_Tasks to carry out_
(a) In the abstract on extracting radiation treatment variables with a large language model, what did the authors' previous work reveal?
(b) Resume the abstract on extracting radiation treatment variables with a large language model, starting right after its last sentence.

_Text_
__________
3617 - Large Language Model Extraction of Radiation Treatment Variables from Clinical Documentation
Presenter(s)
M. Fis Loperena1, R. Kouzy2, M. B. El Alam2, E. Cha2, A. Grippin2, Z. El Kouzi3, W. A. Woodward4, Q. N. Nguyen2, K. E. Hoffman2, S. J. Shah3, L. Colbert3, A. H. Klopp3, and O. Mohamad2; 1The George Washington University School of Medicine and Health Sciences, Washington, DC, 2Department of Radiation Oncology, The University of Texas MD Anderson Cancer Center, Houston, TX, 3Division of Radiation Oncology, The University of Texas MD Anderson Cancer Center, Houston, TX, 4Department of Breast Radiation Oncology, The University of Texas MD Anderson Cancer Center, Houston, TX
Purpose/Objective(s): Ensuring comprehensive documentation of radiation therapy (RT) details has become increasingly critical, particularly with the rising complexity of re-irradiation (re-RT) cases. Our previous work revealed significant gaps in end-of-treatment summaries and survivorship care plans (SCPs), highlighting the need for more reliable documentation systems. In this study, we developed a Large Language Model (LLM) workflow to extract RT related information from clinical notes with minimal to no overhead.
__________
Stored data
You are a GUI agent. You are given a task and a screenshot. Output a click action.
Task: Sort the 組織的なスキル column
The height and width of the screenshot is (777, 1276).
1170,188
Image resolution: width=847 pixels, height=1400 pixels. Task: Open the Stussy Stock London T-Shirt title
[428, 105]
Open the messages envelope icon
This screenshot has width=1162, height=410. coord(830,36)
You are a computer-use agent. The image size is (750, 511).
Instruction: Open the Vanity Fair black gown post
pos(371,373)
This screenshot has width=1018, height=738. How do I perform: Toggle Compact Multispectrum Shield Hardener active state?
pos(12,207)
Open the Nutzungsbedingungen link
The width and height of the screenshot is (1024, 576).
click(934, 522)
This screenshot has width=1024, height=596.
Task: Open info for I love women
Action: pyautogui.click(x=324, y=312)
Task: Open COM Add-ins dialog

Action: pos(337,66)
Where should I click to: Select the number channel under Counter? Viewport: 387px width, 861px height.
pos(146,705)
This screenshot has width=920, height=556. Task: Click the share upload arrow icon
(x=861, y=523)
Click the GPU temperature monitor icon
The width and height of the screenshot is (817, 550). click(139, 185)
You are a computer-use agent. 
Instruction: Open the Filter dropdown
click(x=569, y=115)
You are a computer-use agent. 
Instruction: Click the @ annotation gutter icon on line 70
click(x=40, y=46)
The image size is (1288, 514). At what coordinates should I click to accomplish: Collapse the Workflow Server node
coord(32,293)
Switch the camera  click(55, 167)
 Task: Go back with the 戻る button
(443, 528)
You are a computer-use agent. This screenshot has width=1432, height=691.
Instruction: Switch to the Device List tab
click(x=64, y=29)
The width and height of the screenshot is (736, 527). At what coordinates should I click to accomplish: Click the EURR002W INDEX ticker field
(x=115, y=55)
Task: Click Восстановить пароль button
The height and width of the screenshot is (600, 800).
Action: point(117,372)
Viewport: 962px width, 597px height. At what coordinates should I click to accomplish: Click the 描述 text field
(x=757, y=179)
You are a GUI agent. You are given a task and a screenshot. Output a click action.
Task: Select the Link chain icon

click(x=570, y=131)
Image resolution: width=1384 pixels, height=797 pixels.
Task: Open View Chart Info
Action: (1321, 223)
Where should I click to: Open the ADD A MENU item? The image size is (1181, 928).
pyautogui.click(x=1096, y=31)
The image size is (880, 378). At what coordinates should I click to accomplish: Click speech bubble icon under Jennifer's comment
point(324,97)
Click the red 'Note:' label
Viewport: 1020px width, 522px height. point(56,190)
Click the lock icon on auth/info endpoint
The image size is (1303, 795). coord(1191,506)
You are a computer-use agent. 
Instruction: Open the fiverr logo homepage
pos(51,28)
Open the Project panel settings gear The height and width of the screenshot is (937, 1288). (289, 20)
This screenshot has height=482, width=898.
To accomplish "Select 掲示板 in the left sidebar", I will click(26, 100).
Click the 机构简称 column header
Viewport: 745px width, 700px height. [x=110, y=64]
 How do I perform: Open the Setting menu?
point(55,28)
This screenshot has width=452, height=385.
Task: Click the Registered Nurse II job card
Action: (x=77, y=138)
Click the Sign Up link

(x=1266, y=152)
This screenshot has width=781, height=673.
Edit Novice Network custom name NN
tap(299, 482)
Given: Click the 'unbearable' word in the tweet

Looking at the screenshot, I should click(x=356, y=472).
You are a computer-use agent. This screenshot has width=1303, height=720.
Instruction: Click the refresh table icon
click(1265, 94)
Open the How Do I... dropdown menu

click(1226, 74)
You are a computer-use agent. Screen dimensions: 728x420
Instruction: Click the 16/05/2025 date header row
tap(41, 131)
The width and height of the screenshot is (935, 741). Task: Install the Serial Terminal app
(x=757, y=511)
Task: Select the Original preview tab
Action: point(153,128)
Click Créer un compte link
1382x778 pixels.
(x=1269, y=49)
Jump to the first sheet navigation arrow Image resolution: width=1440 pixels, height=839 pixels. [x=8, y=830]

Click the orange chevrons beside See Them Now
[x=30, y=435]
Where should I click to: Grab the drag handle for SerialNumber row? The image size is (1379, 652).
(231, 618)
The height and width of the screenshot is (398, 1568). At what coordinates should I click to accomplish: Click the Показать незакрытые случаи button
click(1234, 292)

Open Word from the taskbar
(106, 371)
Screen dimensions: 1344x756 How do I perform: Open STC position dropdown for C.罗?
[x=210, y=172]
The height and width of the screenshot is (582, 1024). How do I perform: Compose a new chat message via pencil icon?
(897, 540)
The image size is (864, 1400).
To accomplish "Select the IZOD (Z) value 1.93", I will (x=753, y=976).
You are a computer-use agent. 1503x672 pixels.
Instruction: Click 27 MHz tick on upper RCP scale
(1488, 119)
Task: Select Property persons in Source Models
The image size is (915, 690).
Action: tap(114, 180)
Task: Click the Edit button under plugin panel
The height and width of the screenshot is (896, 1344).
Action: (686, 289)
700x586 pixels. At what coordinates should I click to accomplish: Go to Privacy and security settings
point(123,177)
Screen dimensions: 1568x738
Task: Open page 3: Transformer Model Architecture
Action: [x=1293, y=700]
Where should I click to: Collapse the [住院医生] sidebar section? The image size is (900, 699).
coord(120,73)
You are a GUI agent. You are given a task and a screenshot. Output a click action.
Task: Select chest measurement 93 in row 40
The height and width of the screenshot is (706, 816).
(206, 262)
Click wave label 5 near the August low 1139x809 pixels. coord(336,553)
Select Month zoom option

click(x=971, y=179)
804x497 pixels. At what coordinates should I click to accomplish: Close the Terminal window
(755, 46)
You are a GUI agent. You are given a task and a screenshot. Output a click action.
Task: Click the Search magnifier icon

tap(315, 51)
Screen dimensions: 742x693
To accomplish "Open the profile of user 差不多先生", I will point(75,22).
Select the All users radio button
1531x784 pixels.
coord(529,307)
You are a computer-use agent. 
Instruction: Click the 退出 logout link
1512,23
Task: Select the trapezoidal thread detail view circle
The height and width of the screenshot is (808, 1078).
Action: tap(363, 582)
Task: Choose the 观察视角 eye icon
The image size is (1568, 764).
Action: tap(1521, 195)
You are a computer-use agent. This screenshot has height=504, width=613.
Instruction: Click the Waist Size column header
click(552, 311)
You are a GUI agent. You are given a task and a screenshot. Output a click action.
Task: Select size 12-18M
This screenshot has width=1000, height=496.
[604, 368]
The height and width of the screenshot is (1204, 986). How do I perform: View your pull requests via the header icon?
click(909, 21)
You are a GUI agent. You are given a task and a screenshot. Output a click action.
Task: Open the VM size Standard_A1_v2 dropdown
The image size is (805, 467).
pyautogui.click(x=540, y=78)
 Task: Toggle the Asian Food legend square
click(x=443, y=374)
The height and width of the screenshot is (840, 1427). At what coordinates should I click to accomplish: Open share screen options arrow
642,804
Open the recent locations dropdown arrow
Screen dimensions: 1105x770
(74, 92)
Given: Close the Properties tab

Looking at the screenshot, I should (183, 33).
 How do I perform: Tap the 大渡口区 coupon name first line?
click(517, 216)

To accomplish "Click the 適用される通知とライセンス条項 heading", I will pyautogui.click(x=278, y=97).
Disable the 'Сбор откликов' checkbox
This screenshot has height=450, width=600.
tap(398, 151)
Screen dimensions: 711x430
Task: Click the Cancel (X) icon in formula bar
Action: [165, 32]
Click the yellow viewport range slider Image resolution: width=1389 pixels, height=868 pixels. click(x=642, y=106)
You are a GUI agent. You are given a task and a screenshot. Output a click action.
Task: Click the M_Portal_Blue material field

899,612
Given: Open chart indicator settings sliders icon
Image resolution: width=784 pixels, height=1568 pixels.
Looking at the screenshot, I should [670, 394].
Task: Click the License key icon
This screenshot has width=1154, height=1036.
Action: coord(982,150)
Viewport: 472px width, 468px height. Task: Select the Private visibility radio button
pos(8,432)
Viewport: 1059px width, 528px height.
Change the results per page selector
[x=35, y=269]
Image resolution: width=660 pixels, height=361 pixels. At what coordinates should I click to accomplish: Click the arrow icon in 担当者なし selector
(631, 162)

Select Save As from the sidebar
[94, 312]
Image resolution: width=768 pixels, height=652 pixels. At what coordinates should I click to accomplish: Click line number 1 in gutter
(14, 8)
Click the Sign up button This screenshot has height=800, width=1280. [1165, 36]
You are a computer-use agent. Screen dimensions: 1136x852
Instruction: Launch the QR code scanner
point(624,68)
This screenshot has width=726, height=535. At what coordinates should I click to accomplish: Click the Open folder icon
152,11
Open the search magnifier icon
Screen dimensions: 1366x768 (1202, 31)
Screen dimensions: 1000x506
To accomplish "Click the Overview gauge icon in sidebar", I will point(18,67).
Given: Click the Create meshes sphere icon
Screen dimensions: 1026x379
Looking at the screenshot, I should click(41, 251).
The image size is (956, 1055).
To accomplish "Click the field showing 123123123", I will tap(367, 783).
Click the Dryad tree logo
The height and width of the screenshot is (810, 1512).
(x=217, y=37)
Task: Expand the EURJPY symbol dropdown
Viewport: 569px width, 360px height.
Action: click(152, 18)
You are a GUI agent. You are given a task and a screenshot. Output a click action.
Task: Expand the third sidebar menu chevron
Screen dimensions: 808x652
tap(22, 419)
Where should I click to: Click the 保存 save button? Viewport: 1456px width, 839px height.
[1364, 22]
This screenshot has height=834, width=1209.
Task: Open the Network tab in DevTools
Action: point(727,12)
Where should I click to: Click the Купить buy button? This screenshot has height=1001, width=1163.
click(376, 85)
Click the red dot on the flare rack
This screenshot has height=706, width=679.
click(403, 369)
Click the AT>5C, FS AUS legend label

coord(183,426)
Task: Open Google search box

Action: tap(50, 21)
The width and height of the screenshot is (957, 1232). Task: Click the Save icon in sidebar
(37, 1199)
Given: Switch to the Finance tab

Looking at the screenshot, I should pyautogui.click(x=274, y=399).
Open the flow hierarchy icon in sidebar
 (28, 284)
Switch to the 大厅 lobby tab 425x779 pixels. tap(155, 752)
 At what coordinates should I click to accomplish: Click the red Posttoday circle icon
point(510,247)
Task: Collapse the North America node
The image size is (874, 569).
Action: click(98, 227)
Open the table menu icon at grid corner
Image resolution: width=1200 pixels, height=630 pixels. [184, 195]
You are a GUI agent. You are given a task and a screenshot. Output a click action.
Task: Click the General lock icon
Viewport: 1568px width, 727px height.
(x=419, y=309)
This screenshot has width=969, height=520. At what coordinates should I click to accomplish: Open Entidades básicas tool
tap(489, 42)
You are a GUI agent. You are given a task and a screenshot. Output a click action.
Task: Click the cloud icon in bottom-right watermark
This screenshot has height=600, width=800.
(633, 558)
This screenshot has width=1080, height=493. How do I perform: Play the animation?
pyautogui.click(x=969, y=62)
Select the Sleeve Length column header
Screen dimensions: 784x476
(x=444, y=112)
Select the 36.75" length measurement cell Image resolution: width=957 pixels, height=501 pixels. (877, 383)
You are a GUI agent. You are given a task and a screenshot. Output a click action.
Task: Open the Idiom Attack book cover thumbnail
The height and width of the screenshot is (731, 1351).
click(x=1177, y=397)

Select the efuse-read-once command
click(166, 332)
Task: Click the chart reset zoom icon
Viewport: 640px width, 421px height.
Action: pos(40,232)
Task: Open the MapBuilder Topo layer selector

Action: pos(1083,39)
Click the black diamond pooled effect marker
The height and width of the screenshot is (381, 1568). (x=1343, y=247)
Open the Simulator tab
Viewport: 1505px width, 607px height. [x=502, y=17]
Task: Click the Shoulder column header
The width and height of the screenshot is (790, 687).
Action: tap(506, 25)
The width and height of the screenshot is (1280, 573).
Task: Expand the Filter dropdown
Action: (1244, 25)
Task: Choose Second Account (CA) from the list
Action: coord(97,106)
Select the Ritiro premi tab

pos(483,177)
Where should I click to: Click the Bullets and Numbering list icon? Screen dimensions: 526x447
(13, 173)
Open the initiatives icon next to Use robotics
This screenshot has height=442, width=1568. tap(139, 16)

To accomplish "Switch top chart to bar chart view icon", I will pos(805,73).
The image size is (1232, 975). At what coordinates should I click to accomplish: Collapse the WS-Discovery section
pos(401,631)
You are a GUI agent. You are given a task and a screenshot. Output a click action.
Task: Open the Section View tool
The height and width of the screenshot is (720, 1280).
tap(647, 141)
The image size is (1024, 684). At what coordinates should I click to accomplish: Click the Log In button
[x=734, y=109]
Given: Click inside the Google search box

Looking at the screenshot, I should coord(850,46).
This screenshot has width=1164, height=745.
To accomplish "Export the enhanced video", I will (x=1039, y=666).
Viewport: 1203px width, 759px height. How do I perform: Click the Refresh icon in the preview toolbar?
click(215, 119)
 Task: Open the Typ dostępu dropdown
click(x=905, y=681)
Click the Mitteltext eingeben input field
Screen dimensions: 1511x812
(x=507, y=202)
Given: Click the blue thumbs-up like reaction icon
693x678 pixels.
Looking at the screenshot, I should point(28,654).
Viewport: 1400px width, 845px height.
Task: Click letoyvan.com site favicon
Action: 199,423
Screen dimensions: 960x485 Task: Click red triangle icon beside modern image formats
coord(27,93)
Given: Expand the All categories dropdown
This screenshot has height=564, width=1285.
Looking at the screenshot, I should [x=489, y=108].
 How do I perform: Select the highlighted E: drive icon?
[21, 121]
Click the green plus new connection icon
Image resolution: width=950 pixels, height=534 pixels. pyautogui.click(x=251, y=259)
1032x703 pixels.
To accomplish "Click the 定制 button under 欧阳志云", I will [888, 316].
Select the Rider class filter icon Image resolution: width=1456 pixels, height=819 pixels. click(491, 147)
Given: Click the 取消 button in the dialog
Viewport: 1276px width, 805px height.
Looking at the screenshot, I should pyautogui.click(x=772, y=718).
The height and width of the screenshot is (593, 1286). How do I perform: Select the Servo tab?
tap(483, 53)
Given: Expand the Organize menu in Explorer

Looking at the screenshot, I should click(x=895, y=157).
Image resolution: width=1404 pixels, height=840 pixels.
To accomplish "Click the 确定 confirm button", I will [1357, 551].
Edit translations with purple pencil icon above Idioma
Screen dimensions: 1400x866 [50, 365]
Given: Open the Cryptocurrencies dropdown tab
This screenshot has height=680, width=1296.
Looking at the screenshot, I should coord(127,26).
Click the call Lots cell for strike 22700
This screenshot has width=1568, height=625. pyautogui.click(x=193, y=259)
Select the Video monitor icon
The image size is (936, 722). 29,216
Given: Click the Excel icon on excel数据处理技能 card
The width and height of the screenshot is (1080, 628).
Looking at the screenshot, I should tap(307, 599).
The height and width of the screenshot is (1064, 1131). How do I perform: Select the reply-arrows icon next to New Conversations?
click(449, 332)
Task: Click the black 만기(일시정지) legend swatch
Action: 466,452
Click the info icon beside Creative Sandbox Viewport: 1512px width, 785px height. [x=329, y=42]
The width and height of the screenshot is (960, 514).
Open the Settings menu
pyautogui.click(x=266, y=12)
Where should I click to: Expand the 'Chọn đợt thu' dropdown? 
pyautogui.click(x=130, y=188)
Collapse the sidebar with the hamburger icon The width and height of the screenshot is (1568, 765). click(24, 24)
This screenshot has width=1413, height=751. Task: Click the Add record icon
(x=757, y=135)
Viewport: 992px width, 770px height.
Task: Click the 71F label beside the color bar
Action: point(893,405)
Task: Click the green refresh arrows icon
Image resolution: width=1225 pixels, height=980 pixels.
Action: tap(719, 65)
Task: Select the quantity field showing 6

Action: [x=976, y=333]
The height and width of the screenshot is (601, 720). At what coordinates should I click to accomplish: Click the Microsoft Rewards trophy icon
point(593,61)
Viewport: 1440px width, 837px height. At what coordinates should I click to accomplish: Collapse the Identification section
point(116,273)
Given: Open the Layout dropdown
__________
_Answers for the exercise_
(a) Significant gaps in end-of-treatment summaries and survivorship care plans.

(b)
Materials/Methods: We selected 10 representative cases of patients receiving RT—5 breast and 5 genitourinary (GU)—from publicly available Association of Residents in Radiation Oncology (ARRO) teaching cases and generated 45 synthetic weekly on-treatment notes (OTNs) from these cases. We then evaluated each OTN for 15 key variables relevant to radiation therapy documentation standards. We used Google’s Gemini-2.0-flash-lite-preview-02-05, a LLM, for automated data extraction. We applied prompt engineering with a data-interchange format schema specifications to standardize variable capture. The LLM processed each OTN in chronological order and cross-referenced temporally related documents to aggregate toxicity assessments throughout the treatment course. A radiation oncology resident verified the accuracy of the extracted data using binary classification (correct vs. incorrect). We calculated precision, recall, and F1 scores for each variable and then macro-averaged these metrics across all 15 variables. We performed all analyses in Python within a Google Colab environment.
Results: The LLM-based approach demonstrated strong overall performance across the 15 key variables analyzed, achieving a macro-averaged F1 score of 0.96. For treatment planning documentation, the model showed perfect F1 scores for extracting RT intent, dose parameters, fractionation schedules, treatment modality specifications, re-RT, treatment start dates, and any course interruptions. For variables related to treatment response and additional clinical factors, including toxicity assessments and concurrent therapy details, the system achieved perfect extraction (F1=1.00). The model maintained excellent performance in identifying anatomic locations and treatment end dates (F1=0.90), though extraction of special RT techniques proved more challenging (F1=0.60). Overall, the model delivered consistently high performance with precision, recall, and F1 scores all at 0.96.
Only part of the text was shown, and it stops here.